* _WHAT YOU ARE ASKED TO DO_:
Please lay out the records below as a Markdown table with two columns, No. and Entry, numbering each line and leaving out blank lines.
** begin **
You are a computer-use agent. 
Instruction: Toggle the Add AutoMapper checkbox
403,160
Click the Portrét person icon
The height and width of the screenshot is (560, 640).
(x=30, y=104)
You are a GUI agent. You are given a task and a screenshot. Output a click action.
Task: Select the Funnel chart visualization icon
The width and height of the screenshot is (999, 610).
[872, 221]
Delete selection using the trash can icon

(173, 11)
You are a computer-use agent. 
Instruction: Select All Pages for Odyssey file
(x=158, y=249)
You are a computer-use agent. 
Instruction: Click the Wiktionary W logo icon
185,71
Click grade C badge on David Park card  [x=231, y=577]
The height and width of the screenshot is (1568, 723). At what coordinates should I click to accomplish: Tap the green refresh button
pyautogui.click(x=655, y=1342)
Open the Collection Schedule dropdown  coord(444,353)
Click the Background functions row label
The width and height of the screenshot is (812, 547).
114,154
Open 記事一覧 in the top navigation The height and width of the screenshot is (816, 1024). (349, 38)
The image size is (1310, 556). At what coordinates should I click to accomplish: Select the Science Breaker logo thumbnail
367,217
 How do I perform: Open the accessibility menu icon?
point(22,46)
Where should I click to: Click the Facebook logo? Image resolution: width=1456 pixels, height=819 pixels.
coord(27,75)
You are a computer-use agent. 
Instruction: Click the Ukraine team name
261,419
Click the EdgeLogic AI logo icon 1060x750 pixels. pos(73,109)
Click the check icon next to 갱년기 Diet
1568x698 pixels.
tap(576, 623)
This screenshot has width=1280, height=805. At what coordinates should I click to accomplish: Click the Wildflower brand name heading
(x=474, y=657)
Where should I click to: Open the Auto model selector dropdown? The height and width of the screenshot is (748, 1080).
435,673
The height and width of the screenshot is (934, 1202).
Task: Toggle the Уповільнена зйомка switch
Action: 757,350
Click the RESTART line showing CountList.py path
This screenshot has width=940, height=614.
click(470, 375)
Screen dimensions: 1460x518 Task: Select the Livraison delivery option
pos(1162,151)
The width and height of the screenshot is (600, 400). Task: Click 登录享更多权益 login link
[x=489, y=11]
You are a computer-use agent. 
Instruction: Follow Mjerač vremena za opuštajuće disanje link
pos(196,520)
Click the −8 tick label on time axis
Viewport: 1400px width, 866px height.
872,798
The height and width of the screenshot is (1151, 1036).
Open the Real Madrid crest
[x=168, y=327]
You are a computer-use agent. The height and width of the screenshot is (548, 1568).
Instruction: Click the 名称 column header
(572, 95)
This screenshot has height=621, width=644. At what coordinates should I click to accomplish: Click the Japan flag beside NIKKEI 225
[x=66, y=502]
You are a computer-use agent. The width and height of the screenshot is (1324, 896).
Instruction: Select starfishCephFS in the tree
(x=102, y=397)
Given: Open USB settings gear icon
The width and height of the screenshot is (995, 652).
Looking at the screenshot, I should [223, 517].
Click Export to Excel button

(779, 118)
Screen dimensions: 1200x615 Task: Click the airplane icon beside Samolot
** end **
* _COMPLETE RESPONSE_:
| No. | Entry |
|---|---|
| 1 | You are a computer-use agent.  |
| 2 | Instruction: Toggle the Add AutoMapper checkbox |
| 3 | 403,160 |
| 4 | Click the Portrét person icon |
| 5 | The height and width of the screenshot is (560, 640). |
| 6 | (x=30, y=104) |
| 7 | You are a GUI agent. You are given a task and a screenshot. Output a click action. |
| 8 | Task: Select the Funnel chart visualization icon |
| 9 | The width and height of the screenshot is (999, 610). |
| 10 | [872, 221] |
| 11 | Delete selection using the trash can icon |
| 12 | (173, 11) |
| 13 | You are a computer-use agent.  |
| 14 | Instruction: Select All Pages for Odyssey file |
| 15 | (x=158, y=249) |
| 16 | You are a computer-use agent.  |
| 17 | Instruction: Click the Wiktionary W logo icon |
| 18 | 185,71 |
| 19 | Click grade C badge on David Park card  [x=231, y=577] |
| 20 | The height and width of the screenshot is (1568, 723). At what coordinates should I click to accomplish: Tap the green refresh button |
| 21 | pyautogui.click(x=655, y=1342) |
| 22 | Open the Collection Schedule dropdown  coord(444,353) |
| 23 | Click the Background functions row label |
| 24 | The width and height of the screenshot is (812, 547). |
| 25 | 114,154 |
| 26 | Open 記事一覧 in the top navigation The height and width of the screenshot is (816, 1024). (349, 38) |
| 27 | The image size is (1310, 556). At what coordinates should I click to accomplish: Select the Science Breaker logo thumbnail |
| 28 | 367,217 |
| 29 |  How do I perform: Open the accessibility menu icon? |
| 30 | point(22,46) |
| 31 | Where should I click to: Click the Facebook logo? Image resolution: width=1456 pixels, height=819 pixels. |
| 32 | coord(27,75) |
| 33 | You are a computer-use agent.  |
| 34 | Instruction: Click the Ukraine team name |
| 35 | 261,419 |
| 36 | Click the EdgeLogic AI logo icon 1060x750 pixels. pos(73,109) |
| 37 | Click the check icon next to 갱년기 Diet |
| 38 | 1568x698 pixels. |
| 39 | tap(576, 623) |
| 40 | This screenshot has width=1280, height=805. At what coordinates should I click to accomplish: Click the Wildflower brand name heading |
| 41 | (x=474, y=657) |
| 42 | Where should I click to: Open the Auto model selector dropdown? The height and width of the screenshot is (748, 1080). |
| 43 | 435,673 |
| 44 | The height and width of the screenshot is (934, 1202). |
| 45 | Task: Toggle the Уповільнена зйомка switch |
| 46 | Action: 757,350 |
| 47 | Click the RESTART line showing CountList.py path |
| 48 | This screenshot has width=940, height=614. |
| 49 | click(470, 375) |
| 50 | Screen dimensions: 1460x518 Task: Select the Livraison delivery option |
| 51 | pos(1162,151) |
| 52 | The width and height of the screenshot is (600, 400). Task: Click 登录享更多权益 login link |
| 53 | [x=489, y=11] |
| 54 | You are a computer-use agent.  |
| 55 | Instruction: Follow Mjerač vremena za opuštajuće disanje link |
| 56 | pos(196,520) |
| 57 | Click the −8 tick label on time axis |
| 58 | Viewport: 1400px width, 866px height. |
| 59 | 872,798 |
| 60 | The height and width of the screenshot is (1151, 1036). |
| 61 | Open the Real Madrid crest |
| 62 | [x=168, y=327] |
| 63 | You are a computer-use agent. The height and width of the screenshot is (548, 1568). |
| 64 | Instruction: Click the 名称 column header |
| 65 | (572, 95) |
| 66 | This screenshot has height=621, width=644. At what coordinates should I click to accomplish: Click the Japan flag beside NIKKEI 225 |
| 67 | [x=66, y=502] |
| 68 | You are a computer-use agent. The width and height of the screenshot is (1324, 896). |
| 69 | Instruction: Select starfishCephFS in the tree |
| 70 | (x=102, y=397) |
| 71 | Given: Open USB settings gear icon |
| 72 | The width and height of the screenshot is (995, 652). |
| 73 | Looking at the screenshot, I should [223, 517]. |
| 74 | Click Export to Excel button |
| 75 | (779, 118) |
| 76 | Screen dimensions: 1200x615 Task: Click the airplane icon beside Samolot |